What you have to do:
Leave the pictures aside and copy all the data exactly.

Data:
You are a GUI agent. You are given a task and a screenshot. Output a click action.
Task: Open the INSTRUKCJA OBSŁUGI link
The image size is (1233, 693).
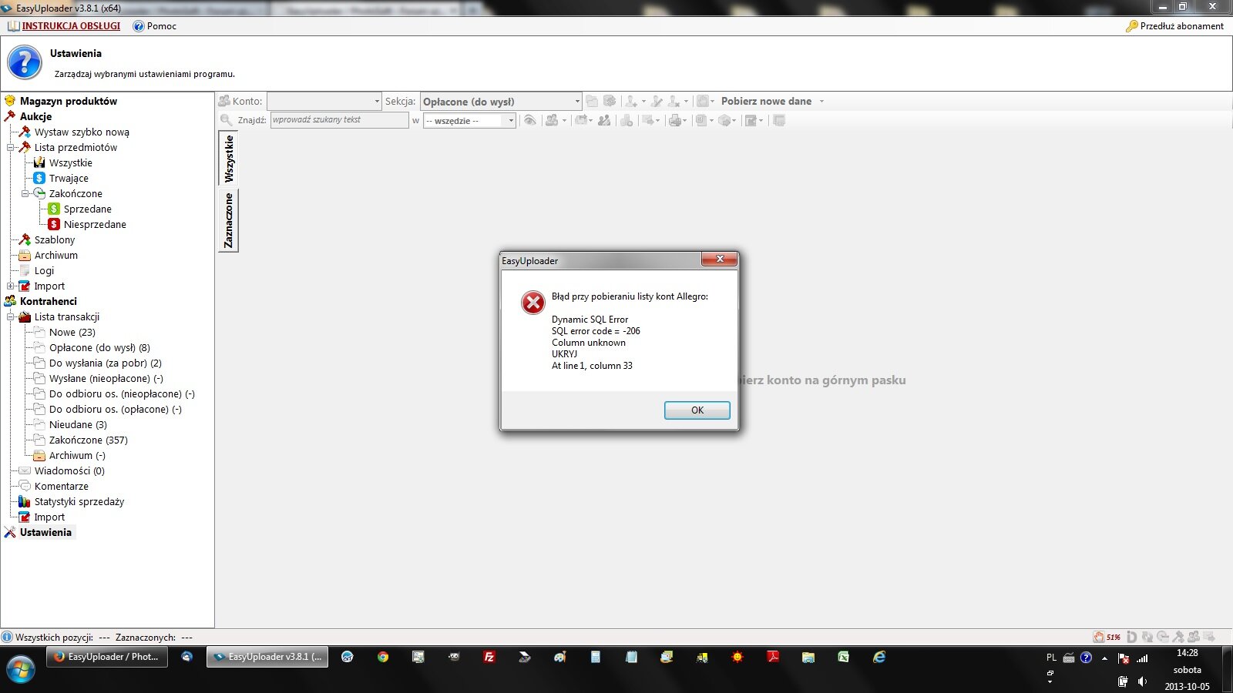[71, 26]
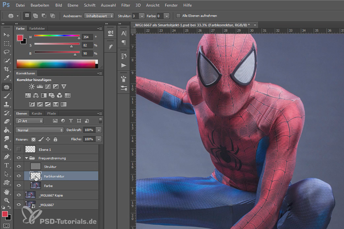Collapse the Frequenztrennung layer group
Viewport: 344px width, 229px height.
[x=27, y=158]
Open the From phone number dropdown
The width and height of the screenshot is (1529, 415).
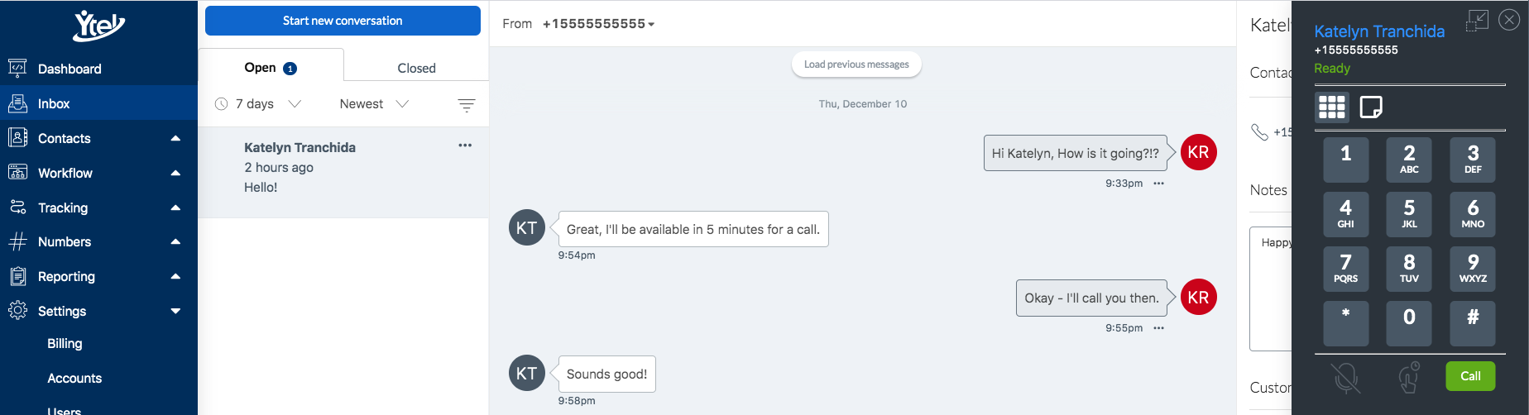(x=598, y=24)

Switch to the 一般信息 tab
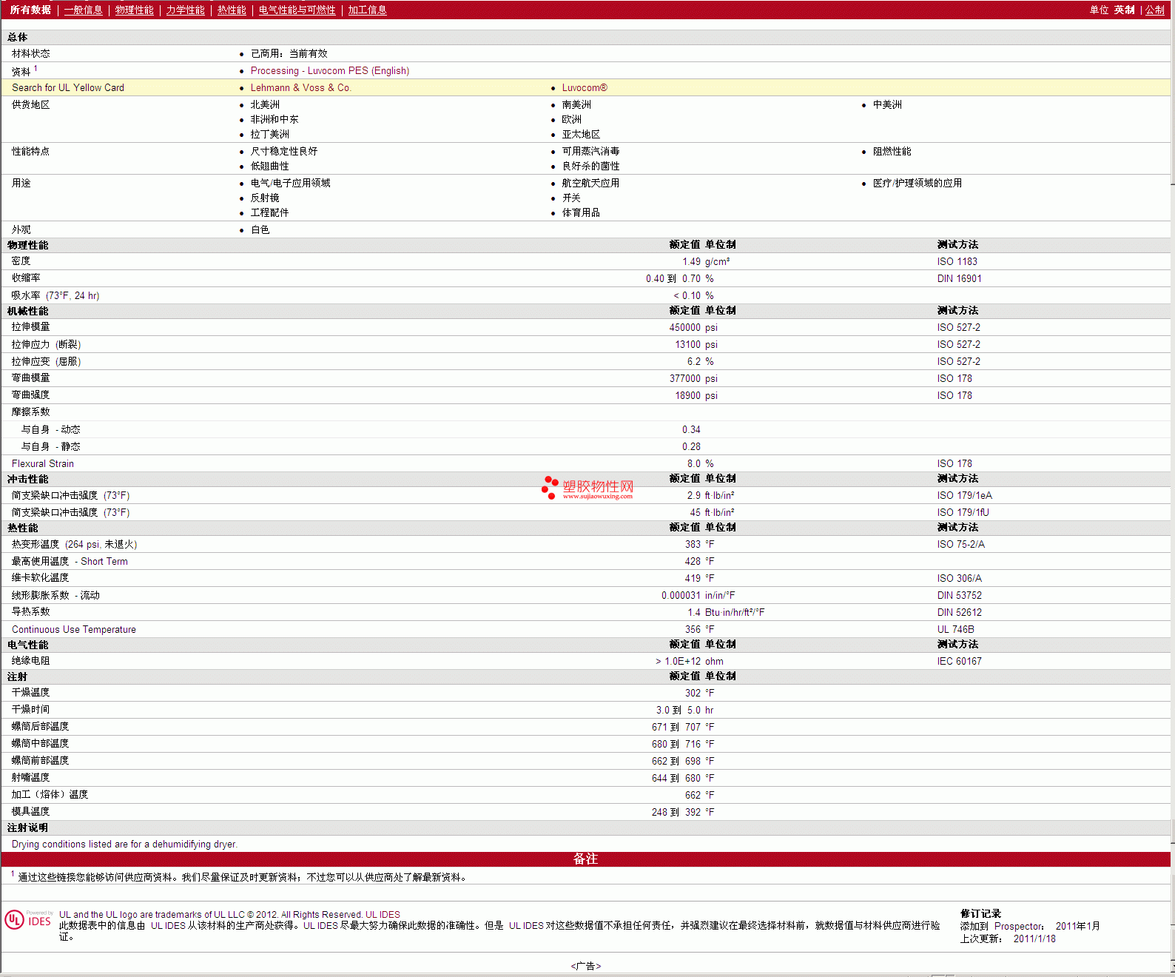point(83,10)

Solution to this task:
You are a GUI agent. You are given a task and a screenshot. Output a click action.
Task: Open the INSTRUKCJA OBSŁUGI link
The image size is (1233, 693).
[71, 26]
Collapse the Frequenztrennung layer group
Viewport: 344px width, 229px height.
[x=27, y=158]
Open the From phone number dropdown
The width and height of the screenshot is (1529, 415).
(x=598, y=24)

Switch to the 一般信息 tab
point(83,10)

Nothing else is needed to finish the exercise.